- _TASK_: Could you give the whole listing again, exactly as it reads?
=======
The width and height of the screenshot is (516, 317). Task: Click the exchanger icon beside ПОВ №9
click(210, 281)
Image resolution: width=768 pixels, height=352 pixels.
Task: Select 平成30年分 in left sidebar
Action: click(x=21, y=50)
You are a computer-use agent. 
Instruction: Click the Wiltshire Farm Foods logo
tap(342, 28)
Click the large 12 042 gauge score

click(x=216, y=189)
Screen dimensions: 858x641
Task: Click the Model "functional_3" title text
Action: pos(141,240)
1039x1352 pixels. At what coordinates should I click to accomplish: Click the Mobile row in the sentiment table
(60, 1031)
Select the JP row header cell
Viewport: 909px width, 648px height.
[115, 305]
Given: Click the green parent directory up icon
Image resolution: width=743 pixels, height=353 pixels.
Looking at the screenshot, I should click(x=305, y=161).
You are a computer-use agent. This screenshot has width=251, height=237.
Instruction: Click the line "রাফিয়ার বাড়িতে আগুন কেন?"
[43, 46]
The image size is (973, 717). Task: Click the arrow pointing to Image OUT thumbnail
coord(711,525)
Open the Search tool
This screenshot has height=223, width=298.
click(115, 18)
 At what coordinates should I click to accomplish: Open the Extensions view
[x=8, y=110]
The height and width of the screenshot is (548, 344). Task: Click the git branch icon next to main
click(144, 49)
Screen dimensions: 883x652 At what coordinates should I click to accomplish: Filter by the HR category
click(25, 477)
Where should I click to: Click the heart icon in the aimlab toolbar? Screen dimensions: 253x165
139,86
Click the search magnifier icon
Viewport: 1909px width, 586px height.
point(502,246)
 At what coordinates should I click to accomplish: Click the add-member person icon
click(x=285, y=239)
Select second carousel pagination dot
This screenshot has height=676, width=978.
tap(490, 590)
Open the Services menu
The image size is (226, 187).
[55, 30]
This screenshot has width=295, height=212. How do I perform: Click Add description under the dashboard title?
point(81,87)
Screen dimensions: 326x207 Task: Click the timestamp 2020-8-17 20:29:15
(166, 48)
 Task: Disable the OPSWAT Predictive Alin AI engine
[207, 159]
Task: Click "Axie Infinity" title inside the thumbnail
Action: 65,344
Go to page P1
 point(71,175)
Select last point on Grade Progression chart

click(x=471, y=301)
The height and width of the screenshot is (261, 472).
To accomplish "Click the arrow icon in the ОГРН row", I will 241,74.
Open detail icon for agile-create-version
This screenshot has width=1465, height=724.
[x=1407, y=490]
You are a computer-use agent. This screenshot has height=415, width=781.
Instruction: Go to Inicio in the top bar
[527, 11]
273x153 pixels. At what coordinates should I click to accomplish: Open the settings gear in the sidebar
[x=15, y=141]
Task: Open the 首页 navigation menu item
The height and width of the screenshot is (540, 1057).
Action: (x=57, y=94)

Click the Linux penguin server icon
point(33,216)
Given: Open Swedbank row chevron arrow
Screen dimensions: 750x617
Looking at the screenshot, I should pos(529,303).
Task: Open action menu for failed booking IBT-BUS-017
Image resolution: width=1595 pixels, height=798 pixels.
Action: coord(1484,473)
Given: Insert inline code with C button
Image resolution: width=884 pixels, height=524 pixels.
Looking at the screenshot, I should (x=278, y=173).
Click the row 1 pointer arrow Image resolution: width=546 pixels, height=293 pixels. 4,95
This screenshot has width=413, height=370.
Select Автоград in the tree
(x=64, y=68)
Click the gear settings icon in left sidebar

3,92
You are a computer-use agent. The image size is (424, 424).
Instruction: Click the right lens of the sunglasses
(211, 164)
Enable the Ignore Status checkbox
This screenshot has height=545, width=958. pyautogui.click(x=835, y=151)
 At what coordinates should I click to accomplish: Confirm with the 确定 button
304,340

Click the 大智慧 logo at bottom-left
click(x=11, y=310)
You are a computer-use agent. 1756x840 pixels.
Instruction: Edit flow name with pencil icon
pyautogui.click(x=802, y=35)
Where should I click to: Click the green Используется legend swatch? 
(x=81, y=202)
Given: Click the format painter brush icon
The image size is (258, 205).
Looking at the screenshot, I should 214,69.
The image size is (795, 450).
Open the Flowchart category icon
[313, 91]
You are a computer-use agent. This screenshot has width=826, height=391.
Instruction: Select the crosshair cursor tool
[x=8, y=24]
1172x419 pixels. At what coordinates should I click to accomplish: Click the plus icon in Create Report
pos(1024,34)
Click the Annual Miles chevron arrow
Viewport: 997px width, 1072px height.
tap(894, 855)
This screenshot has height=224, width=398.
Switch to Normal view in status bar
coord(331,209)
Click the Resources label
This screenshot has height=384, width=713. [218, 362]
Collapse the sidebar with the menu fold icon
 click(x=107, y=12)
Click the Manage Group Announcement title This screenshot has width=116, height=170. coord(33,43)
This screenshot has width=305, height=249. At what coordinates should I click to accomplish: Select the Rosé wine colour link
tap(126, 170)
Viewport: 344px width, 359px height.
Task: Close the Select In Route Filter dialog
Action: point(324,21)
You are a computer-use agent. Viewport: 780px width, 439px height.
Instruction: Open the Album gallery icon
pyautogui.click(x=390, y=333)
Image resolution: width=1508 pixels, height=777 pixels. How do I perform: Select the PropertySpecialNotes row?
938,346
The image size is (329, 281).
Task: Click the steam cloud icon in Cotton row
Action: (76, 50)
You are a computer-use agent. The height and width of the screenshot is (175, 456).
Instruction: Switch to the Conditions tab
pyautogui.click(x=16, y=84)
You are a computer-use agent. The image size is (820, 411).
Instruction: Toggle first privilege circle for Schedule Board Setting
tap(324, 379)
=======
- _WRITTEN SOLUTION_:
The width and height of the screenshot is (516, 317). Task: Click the exchanger icon beside ПОВ №9
click(210, 281)
Image resolution: width=768 pixels, height=352 pixels.
Task: Select 平成30年分 in left sidebar
Action: click(x=21, y=50)
You are a computer-use agent. 
Instruction: Click the Wiltshire Farm Foods logo
tap(342, 28)
Click the large 12 042 gauge score

click(x=216, y=189)
Screen dimensions: 858x641
Task: Click the Model "functional_3" title text
Action: pos(141,240)
1039x1352 pixels. At what coordinates should I click to accomplish: Click the Mobile row in the sentiment table
(60, 1031)
Select the JP row header cell
Viewport: 909px width, 648px height.
[115, 305]
Given: Click the green parent directory up icon
Image resolution: width=743 pixels, height=353 pixels.
Looking at the screenshot, I should click(x=305, y=161).
You are a computer-use agent. This screenshot has width=251, height=237.
Instruction: Click the line "রাফিয়ার বাড়িতে আগুন কেন?"
[43, 46]
The image size is (973, 717). Task: Click the arrow pointing to Image OUT thumbnail
coord(711,525)
Open the Search tool
This screenshot has height=223, width=298.
click(115, 18)
 At what coordinates should I click to accomplish: Open the Extensions view
[x=8, y=110]
The height and width of the screenshot is (548, 344). Task: Click the git branch icon next to main
click(144, 49)
Screen dimensions: 883x652 At what coordinates should I click to accomplish: Filter by the HR category
click(25, 477)
Where should I click to: Click the heart icon in the aimlab toolbar? Screen dimensions: 253x165
139,86
Click the search magnifier icon
Viewport: 1909px width, 586px height.
point(502,246)
 At what coordinates should I click to accomplish: Click the add-member person icon
click(x=285, y=239)
Select second carousel pagination dot
This screenshot has height=676, width=978.
tap(490, 590)
Open the Services menu
The image size is (226, 187).
[55, 30]
This screenshot has width=295, height=212. How do I perform: Click Add description under the dashboard title?
point(81,87)
Screen dimensions: 326x207 Task: Click the timestamp 2020-8-17 20:29:15
(166, 48)
 Task: Disable the OPSWAT Predictive Alin AI engine
[207, 159]
Task: Click "Axie Infinity" title inside the thumbnail
Action: 65,344
Go to page P1
 point(71,175)
Select last point on Grade Progression chart

click(x=471, y=301)
The height and width of the screenshot is (261, 472).
To accomplish "Click the arrow icon in the ОГРН row", I will 241,74.
Open detail icon for agile-create-version
This screenshot has width=1465, height=724.
[x=1407, y=490]
You are a computer-use agent. This screenshot has height=415, width=781.
Instruction: Go to Inicio in the top bar
[527, 11]
273x153 pixels. At what coordinates should I click to accomplish: Open the settings gear in the sidebar
[x=15, y=141]
Task: Open the 首页 navigation menu item
The height and width of the screenshot is (540, 1057).
Action: (x=57, y=94)

Click the Linux penguin server icon
point(33,216)
Given: Open Swedbank row chevron arrow
Screen dimensions: 750x617
Looking at the screenshot, I should pos(529,303).
Task: Open action menu for failed booking IBT-BUS-017
Image resolution: width=1595 pixels, height=798 pixels.
Action: coord(1484,473)
Given: Insert inline code with C button
Image resolution: width=884 pixels, height=524 pixels.
Looking at the screenshot, I should (x=278, y=173).
Click the row 1 pointer arrow Image resolution: width=546 pixels, height=293 pixels. 4,95
This screenshot has width=413, height=370.
Select Автоград in the tree
(x=64, y=68)
Click the gear settings icon in left sidebar

3,92
You are a computer-use agent. The image size is (424, 424).
Instruction: Click the right lens of the sunglasses
(211, 164)
Enable the Ignore Status checkbox
This screenshot has height=545, width=958. pyautogui.click(x=835, y=151)
 At what coordinates should I click to accomplish: Confirm with the 确定 button
304,340

Click the 大智慧 logo at bottom-left
click(x=11, y=310)
You are a computer-use agent. 1756x840 pixels.
Instruction: Edit flow name with pencil icon
pyautogui.click(x=802, y=35)
Where should I click to: Click the green Используется legend swatch? 
(x=81, y=202)
Given: Click the format painter brush icon
The image size is (258, 205).
Looking at the screenshot, I should 214,69.
The image size is (795, 450).
Open the Flowchart category icon
[313, 91]
You are a computer-use agent. This screenshot has width=826, height=391.
Instruction: Select the crosshair cursor tool
[x=8, y=24]
1172x419 pixels. At what coordinates should I click to accomplish: Click the plus icon in Create Report
pos(1024,34)
Click the Annual Miles chevron arrow
Viewport: 997px width, 1072px height.
tap(894, 855)
This screenshot has height=224, width=398.
Switch to Normal view in status bar
coord(331,209)
Click the Resources label
This screenshot has height=384, width=713. [218, 362]
Collapse the sidebar with the menu fold icon
 click(x=107, y=12)
Click the Manage Group Announcement title This screenshot has width=116, height=170. coord(33,43)
This screenshot has width=305, height=249. At what coordinates should I click to accomplish: Select the Rosé wine colour link
tap(126, 170)
Viewport: 344px width, 359px height.
Task: Close the Select In Route Filter dialog
Action: point(324,21)
You are a computer-use agent. Viewport: 780px width, 439px height.
Instruction: Open the Album gallery icon
pyautogui.click(x=390, y=333)
Image resolution: width=1508 pixels, height=777 pixels. How do I perform: Select the PropertySpecialNotes row?
938,346
The image size is (329, 281).
Task: Click the steam cloud icon in Cotton row
Action: (76, 50)
You are a computer-use agent. The height and width of the screenshot is (175, 456).
Instruction: Switch to the Conditions tab
pyautogui.click(x=16, y=84)
You are a computer-use agent. The image size is (820, 411).
Instruction: Toggle first privilege circle for Schedule Board Setting
tap(324, 379)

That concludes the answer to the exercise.